Performance Evaluation of Different Models
Figure 3 presents the ROC curve values demonstrate the progressive improvement in the model's ability to distinguish among classes as we move from SVM to the proposed model. Initially, the SVM and CNN models show relatively low performance, with values starting around 0.34 and 0.38, respectively. As we progress through LSTM and GRU models, their ROC scores increase, reflecting better classification capability, with GRU reaching 0.79 by the 5th row. The proposed model consistently outperforms the others, starting at 0.4 and steadily climbing to a perfect score of 1.0 by the 8th row. This sharp rise indicates that the proposed model is exceptionally effective in correctly recognize both positive and negative instances, achieving optimal sensitivity and specificity across all thresholds.

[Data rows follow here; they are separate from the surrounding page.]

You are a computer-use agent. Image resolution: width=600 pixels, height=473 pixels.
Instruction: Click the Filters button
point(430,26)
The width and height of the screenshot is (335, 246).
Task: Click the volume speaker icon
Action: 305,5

ROC Curves across different algorithms
In conclusion, the proposed Smart IoT-based Health Care Environment, powered by an optimized BERT model, demonstrates exceptional performance in processing and analysing healthcare data from IoT devices. The model's bidirectional nature, combined with resource optimization, ensures that it can deliver accurate predictions while being computationally efficient, even in resource-constrained environments. The results, highlighted by a 99% accuracy rate, showcase its ability to effectively handle real-time healthcare data, making it highly suitable for applications such as patient monitoring, disease detection, and medical decision support. Furthermore, the proposed system is versatile, capable of being integrated into various IoT-based healthcare setups, offering scalability and adaptability for diverse healthcare applications. However, future research can focus on elevating the approach's robustness by incorporating multimodal data sources, such as audio and video, alongside sensor data. Further investigation into real-world deployment scenarios, including privacy and security considerations for patient data, will also be crucial for ensuring the model's practical application in healthcare settings. Expanding the system's capabilities to handle larger datasets and integrating with electronic health record (EHR) systems could open new avenues for predictive analytics and personalized healthcare solutions.